For 27 years Duckenfield has lied about what happened that day, a day when 96 people went out to watch a football match and never came home. Over 700 were injured, some of them seriously enough to change their lives forever. The age range of the dead was 10 to 67, a cross-section of people who wanted nothing more than to support their team.

Police officers who were their that day made statements, many of them criticising their commanders for giving unclear and often unsound commands. It was one of those commands in particular, given by Duckenfield, to open gate ‘C’ that ultimately caused overcrowding in the central pen. The rush of people who came through the gate and down the tunnel into the central pen pushed those already there into the solid metal fencing around the pen, fencing designed to be strong enough to keep rival fans apart.



The push from the back forced the crowd ever forward and 96 people near the front of that crowd were crushed to death.

Those statements handed in by officers that were on duty were clear in what they were saying, but it has been proved that they were changed at the highest level of the South Yorkshire Police Force. In all, 200 witnesses had their statements changed. None of them knew that their statements were changed until the recent inquest where their words were read out and comparisons made between original copies and altered versions of the statements.

The police commander that day insisted that the Liverpool fans were rioting, invading the pitch, he called for police dogs rather than ambulances. People who managed to escape told him that there were problems, that ‘somebody was going to die’ if the police didn’t act.

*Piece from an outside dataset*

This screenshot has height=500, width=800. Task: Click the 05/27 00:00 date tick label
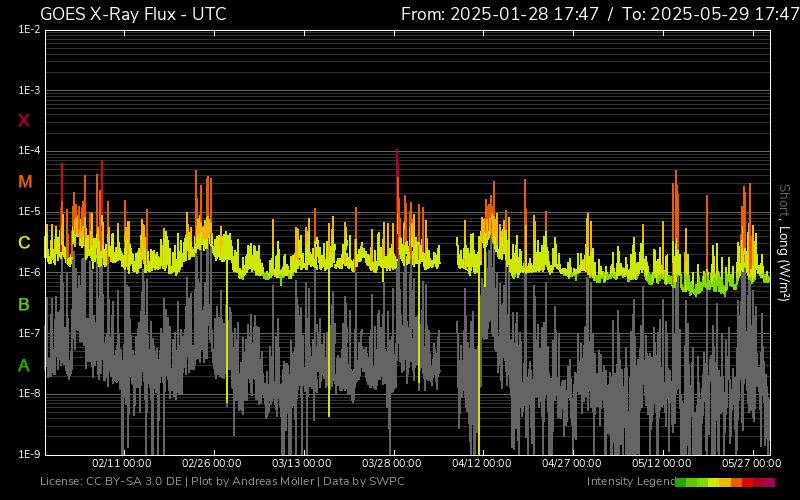751,464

Only then did he look into what was actually going on, only then did he call the ambulances but only three made it to the pitch, the rest were instructed to wait outside the ground, which they did, whilst people lay dying on the pitch. For the three ambulances that did get through there was little that could be done.

By then it was too late.

Duckenfield has admitted he lied under oath at a previous inquest. He has admitted that he made mistakes and that his actions lead to the death of the 96 who died. He has admitted when the original inquest called the deaths accidental he knew that wasn’t the case and he continued with the line that drunken fans had caused the disaster. All the time he knew it was caused by incompetence and that the fans were not to blame but still he said nothing.

Police officers that had been there and other first responders spoke with the relatives and little by little the call for a new inquest became a shout, and then a demand. Their request was finally granted two years ago, 25 years after the event.

Finally, at last, the whole truth came out. The police caused the deaths, and one police officer in particular with his bad judgement calls and denial of what was happening finally admitted he was accountable. That he’d not listened to what he was being told, that he made a desperate situation into a deadly one, and that he lied, and he did so under oath.

Why is this man at home with his family tonight?

The heads of the emergency services in Sheffield colluded with Duckenfield to withhold the truth, to cover their backs and continue the lie that the fans were to blame. They said ambulances arrived promptly when in fact they arrived almost an hour after the crush, that casualties were treated there and then, on the pitch, which was also proven to be a lie.

It has been proved beyond all reasonable doubt that 47 of the 96 dead would have survived with prompt medical treatment.

The accidental death verdict is no more. The official verdict into the death of the 96 is unlawful killing and that David Duckenfield is:

“responsible for manslaughter by gross negligence due to a breach in his duty of care”.